══ TASK DATA

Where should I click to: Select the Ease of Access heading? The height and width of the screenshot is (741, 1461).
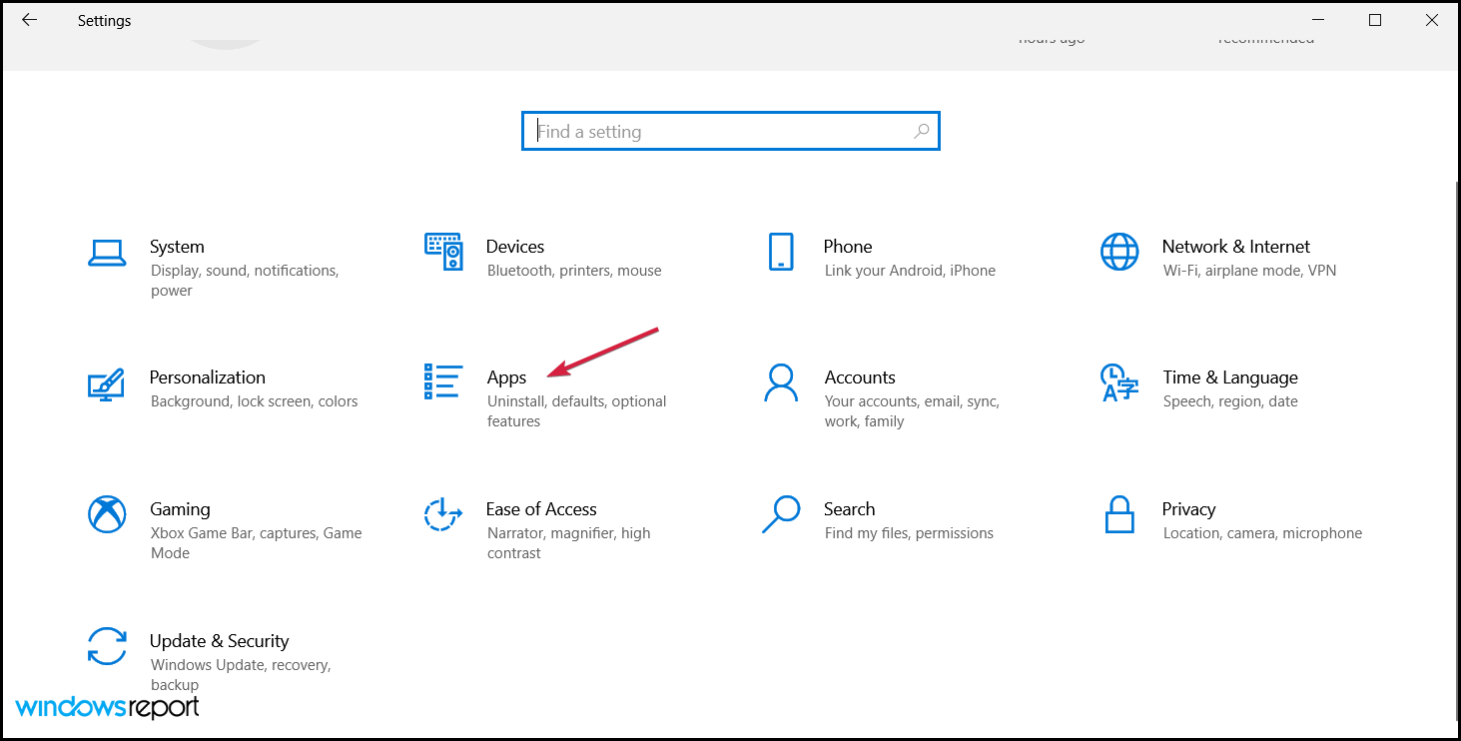(541, 509)
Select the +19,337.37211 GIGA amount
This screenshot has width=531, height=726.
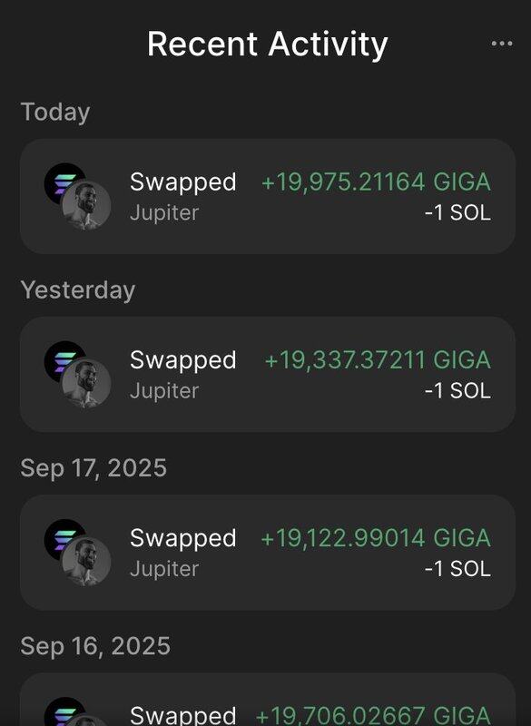click(378, 360)
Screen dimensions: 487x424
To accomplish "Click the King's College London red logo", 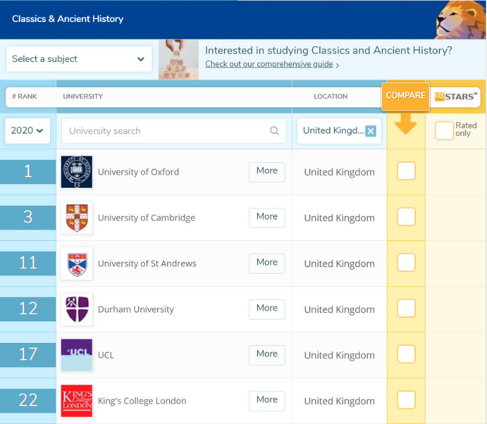I will click(x=77, y=401).
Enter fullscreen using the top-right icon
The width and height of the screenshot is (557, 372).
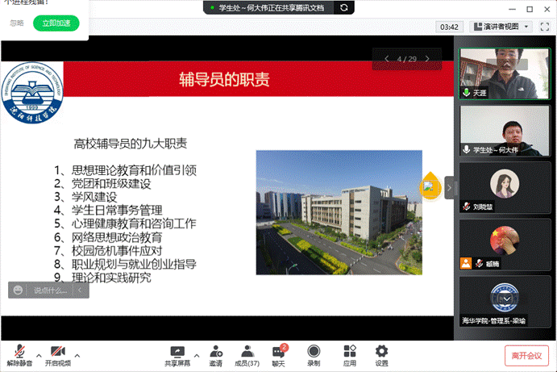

════

• [WHAT THIS TASK INVOLVES]: Look for the line that contains "Enter fullscreen using the top-right icon", then please copy it and the rest of the lines through the end of the data, pictures excluded.

• [OUTPUT BELOW]:
Enter fullscreen using the top-right icon
The width and height of the screenshot is (557, 372).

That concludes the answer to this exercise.